ARYZTA has said its key priority is turning around the struggling North American business where the bakery company’s volumes fell twice as fast as those in Europe.

Chief executive Kevin Toland made the remarks on a call with analysts following the release this morning of the Swiss-Irish bakery firm’s six-month results through January, which noted how the North America division was also “significantly behind” in terms of EBITDA. 

Organic revenues fell in Europe and North America, Aryzta’s two largest markets, where the latter accounted for 42% of the group total and 32% of EBITDA, based on the latest figures. It was a different story in the company’s rest of the world division as revenues increased.

Volumes in North America declined 6% during the half, more than the 3.6% drop for the group as a whole and a 2.8% decrease in Europe. However, despite the increasing threat to global businesses from the spread of coronavirus, which erupted in China late in December, Aryzta said so far it had not seen any impact across all geographical divisions and would be in a better position to update markets when its third-quarter results are issued.

In North America, Toland has resisted calls from some analysts to exit the region, where Aryzta has been struggling for some time. Today, the company revised its “near- to medium-term” outlook for the underlying EBITDA margin for the division to “high-single digits” as organic revenues in North America declined 5.3% to EUR704m (US$801.7m) based on a group result of EUR1.66bn, a drop of 2.5%. 

The company could not provide an accurate yardstick for comparison given a move to apply IFRS16 accounting principles last August. Aryzta would only say it expects group underlying EBITDA to improve this year before the effects of IFRS, assuming “no material or prolonged impact” from coronavirus. Still, it expects positive organic revenue growth in North America in its fourth quarter.

Aryzta is striving to breathe new life into its North America business where Toland reiterated how he had expected revenues to be “bumpy” in the first two quarters before picking up in the second half. The company has been consolidating manufacturing capacity with the closure of three North American bakeries to add to the two shut down in Europe but, at the same time, is bolstering efforts to increase automation across all its sites.

The group aims to focus on what it calls its core categories in North America: artisan breads, doughnuts, buns, cookies and laminated doughs.

“With a clear strategy in North America that needs to be fully implemented, we are convinced that we are taking the necessary steps to build a strong successful business that will be a core contributor to the improvement of the overall group performance and its future growth prospects,” Toland told analysts.

Aryzta’s biggest earner in North America is quick-service restaurants (44% weighting) but it was where the company felt the most impact, with organic revenues down 6.6%, or $24m. The “large” retail segment (29%) fell 4.1% or $10m, while other foodservice (24%) revenue declined 5%, or again $10m. Convenience and independent retail (3%) rose 0.6%.

In QSR, the revenue loss was put down to one “major” customer and some “channel weakness”, while retail was attributed to the “resignation” of low-margin business. For foodservice, Aryzta said the decline was due to “ongoing issues in a challenging sector”.

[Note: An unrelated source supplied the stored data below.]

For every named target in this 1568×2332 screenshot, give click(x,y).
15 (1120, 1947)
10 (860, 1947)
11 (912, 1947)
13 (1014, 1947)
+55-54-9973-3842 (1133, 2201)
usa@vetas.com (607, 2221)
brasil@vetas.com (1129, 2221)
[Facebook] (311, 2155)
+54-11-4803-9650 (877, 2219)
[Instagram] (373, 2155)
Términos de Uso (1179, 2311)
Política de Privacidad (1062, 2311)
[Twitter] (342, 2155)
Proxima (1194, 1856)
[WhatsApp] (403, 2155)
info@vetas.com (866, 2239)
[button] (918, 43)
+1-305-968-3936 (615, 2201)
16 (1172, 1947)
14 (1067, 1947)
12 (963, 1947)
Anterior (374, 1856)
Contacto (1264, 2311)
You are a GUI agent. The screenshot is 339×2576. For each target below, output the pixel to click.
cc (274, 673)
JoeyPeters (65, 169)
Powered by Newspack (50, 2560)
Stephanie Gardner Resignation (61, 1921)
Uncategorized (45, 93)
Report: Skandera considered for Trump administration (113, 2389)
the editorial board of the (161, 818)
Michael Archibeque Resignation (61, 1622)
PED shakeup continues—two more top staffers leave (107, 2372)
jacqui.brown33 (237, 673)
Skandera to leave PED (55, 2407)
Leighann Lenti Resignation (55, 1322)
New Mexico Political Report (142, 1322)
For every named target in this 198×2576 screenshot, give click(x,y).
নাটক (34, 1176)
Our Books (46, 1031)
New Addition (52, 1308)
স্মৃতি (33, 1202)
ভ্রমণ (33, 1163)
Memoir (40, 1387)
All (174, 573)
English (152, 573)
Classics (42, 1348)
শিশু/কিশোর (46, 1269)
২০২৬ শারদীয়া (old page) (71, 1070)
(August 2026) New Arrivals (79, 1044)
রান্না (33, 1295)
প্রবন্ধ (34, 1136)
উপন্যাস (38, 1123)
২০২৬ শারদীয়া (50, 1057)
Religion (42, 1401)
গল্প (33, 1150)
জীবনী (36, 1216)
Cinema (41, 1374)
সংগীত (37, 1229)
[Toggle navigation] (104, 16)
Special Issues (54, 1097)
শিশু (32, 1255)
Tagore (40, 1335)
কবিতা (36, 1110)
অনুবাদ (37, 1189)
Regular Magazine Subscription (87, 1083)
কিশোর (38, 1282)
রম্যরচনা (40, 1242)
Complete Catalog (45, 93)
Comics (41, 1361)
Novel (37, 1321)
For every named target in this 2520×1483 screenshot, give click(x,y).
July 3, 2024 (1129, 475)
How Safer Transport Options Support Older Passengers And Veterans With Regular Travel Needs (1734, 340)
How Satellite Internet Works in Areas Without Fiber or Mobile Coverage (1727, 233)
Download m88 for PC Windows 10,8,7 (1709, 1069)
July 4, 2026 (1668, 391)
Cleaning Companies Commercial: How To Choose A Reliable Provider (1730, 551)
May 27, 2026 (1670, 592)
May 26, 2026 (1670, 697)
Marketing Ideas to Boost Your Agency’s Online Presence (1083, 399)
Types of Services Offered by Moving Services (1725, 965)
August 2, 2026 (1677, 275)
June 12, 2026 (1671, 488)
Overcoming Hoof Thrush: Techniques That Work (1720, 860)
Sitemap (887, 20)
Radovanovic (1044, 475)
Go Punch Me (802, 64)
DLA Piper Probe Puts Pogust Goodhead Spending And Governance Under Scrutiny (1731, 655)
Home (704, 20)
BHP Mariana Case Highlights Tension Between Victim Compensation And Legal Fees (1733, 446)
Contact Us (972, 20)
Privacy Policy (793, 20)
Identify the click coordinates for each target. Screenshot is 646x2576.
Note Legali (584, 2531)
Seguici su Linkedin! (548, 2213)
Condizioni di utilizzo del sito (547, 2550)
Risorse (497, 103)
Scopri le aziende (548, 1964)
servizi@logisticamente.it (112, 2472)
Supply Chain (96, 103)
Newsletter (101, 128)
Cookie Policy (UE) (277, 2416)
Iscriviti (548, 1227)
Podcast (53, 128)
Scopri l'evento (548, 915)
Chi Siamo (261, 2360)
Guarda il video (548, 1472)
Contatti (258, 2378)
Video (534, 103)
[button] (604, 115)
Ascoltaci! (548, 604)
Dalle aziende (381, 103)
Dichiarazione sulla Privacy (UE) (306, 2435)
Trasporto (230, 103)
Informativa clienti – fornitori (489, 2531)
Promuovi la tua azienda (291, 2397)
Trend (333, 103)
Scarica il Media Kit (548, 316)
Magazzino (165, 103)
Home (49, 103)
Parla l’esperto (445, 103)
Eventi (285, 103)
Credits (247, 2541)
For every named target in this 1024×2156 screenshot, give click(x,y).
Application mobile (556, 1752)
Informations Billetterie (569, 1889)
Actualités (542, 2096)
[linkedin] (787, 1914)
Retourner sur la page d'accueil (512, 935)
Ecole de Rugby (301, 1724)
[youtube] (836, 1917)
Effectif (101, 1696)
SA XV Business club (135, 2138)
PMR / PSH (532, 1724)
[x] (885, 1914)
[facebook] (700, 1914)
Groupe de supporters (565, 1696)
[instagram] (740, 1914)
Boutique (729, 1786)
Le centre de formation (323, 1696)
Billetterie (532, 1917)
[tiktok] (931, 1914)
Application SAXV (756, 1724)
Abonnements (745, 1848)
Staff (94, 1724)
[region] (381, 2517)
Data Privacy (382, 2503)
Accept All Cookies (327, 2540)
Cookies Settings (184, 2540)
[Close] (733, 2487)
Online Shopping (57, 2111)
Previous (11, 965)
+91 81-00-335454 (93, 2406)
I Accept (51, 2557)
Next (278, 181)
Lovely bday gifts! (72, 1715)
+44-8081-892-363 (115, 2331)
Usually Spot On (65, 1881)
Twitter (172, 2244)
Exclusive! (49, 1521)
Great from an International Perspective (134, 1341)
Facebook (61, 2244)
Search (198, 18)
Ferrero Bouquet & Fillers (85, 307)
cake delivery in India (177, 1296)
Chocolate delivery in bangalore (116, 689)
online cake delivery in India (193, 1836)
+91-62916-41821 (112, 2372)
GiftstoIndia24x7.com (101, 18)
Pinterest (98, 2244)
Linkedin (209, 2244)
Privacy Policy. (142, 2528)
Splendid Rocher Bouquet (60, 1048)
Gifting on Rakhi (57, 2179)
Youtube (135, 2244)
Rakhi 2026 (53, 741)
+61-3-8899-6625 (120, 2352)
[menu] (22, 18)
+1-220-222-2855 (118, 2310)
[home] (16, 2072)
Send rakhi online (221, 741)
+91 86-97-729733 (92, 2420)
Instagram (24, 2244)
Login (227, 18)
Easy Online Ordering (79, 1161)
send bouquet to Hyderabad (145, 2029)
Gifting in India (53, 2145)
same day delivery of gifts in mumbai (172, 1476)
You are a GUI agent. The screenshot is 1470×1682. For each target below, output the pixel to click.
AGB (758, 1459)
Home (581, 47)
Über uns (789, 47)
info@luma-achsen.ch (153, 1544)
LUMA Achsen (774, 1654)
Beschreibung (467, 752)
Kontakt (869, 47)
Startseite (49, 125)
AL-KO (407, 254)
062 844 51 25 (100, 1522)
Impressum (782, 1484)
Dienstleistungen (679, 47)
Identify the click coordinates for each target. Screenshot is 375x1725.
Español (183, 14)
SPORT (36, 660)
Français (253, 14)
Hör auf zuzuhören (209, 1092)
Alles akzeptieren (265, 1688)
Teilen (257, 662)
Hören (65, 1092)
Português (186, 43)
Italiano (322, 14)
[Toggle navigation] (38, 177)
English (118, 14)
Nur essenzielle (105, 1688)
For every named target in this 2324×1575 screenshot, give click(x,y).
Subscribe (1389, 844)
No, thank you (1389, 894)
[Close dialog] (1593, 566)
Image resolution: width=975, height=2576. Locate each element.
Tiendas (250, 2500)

But having so much exposure to QSR and foodservice puts Aryzta at risk from the coronavirus outbreak, particularly given the experience in China, which has essentially gone into shutdown to stem its spread.

Toland noted how the impact outside the business is so far concentrated in the out-of-home segment in Asia and Aryzta is in the process of assessing contingency steps. The company is “monitoring a rapidly evolving situation, actively assessing its consequences”.

He continued: “Clearly, it presents a risk given the nature of our business and we will be better placed to assess that risk in our Q3 2020 update.

“We haven’t seen a sales collapse so far. As the situation expands into other countries it will depend on which countries, how long and how deep, but it’s impossible to assess the material reality of that as this point. What we have seen, with the exception of foodservice, is a degree of resilience so far in other channels.”